RQFII regulations warmly received by market
08 March 2013
News, Asia, China, Hong Kong
By Hui Ching-hoo
Market practitioners have applauded the new set of RQFII regulations announced by the China Securities Regulation Commission (CSRC) on March 6, saying it will help to broaden the pilot scheme’s distribution channel and product variety.
Thomas Kwan, executive director and head of fixed income at Harvest Global Investments, tells Asia Asset Management that the continuing expansion of the RQFII and QFII schemes is an inevitable trend given the increasing convertibility of the RMB. This, together with the growing capacity of the QDII scheme, will facilitate two-way RMB flows across borders, paving the way for full RMB internationalisation.
Mr. Kwan expects the RQFII scheme to further open up to non-Chinese managers in the longer term. However, he plays down the challenge from overseas players, noting that Mainland fund managers still have the advantage with their insightful understanding of the Chinese market.
Mr.

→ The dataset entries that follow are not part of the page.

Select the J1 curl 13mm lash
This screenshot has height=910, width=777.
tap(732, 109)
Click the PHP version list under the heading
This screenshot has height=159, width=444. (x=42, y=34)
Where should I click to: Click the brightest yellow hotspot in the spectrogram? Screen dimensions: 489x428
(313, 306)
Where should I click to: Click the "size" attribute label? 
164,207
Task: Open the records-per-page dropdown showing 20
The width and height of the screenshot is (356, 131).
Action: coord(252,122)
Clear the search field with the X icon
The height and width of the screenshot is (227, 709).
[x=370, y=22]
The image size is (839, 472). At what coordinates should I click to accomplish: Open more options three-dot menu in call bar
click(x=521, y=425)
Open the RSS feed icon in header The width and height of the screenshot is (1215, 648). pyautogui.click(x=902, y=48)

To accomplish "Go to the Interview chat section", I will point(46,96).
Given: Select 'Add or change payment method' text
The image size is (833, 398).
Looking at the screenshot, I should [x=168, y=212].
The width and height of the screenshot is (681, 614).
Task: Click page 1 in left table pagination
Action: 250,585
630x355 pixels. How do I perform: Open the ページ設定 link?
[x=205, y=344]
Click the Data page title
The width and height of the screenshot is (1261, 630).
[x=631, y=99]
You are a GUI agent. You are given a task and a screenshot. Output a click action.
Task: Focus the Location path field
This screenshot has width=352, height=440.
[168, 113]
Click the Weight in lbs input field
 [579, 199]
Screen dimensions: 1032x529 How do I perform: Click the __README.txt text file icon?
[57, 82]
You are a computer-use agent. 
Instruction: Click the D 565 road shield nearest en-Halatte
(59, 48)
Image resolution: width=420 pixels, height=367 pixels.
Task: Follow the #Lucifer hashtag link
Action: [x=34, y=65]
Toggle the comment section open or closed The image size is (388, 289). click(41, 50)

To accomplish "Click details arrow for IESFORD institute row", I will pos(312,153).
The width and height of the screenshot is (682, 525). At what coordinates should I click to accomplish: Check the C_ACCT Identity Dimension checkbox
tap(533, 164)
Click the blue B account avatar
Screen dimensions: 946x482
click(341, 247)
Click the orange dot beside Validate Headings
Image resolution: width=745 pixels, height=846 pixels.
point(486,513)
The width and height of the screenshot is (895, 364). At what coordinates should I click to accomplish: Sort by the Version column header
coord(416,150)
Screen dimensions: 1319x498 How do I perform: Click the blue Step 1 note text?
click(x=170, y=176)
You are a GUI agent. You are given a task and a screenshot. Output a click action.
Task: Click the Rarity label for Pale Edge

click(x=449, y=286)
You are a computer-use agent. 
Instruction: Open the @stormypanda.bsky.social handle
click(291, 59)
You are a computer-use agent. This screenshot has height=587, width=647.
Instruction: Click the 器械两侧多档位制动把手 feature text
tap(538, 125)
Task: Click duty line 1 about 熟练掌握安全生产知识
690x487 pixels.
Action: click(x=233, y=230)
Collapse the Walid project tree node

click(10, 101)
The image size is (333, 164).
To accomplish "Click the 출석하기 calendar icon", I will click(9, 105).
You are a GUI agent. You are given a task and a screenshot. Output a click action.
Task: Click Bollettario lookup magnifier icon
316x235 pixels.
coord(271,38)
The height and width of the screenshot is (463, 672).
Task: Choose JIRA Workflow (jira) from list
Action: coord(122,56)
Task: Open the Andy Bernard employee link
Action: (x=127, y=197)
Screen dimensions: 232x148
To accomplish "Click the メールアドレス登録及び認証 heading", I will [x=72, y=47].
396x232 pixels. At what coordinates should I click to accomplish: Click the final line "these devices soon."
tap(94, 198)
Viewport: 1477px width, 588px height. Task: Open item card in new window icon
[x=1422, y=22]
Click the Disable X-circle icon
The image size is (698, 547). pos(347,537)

Kwan’s remarks coincide with media reports that HSBC and Standard Chartered are expressing interest in participating in the RQFII program.
A spokesperson from Da Cheng International Asset Management told local media that the new directives will differentiate RQFII funds’ product mixes and investment strategies. As such, RQFII participants will be better able to customise their products in accordance with market trends and investment styles.
The new RQFII regulation extends coverage to the affiliates of the country’s commercial banks and commercial insurers. The measure also removes the 80:20 asset allocation restriction on RQFII equity and fixed income products, respectively.
Up to the end of January, State Administration of Foreign Exchange (SAFE) had granted 70 billion RMB (US$11.1 billion) to the affiliates of 24 Mainland securities houses and fund managers.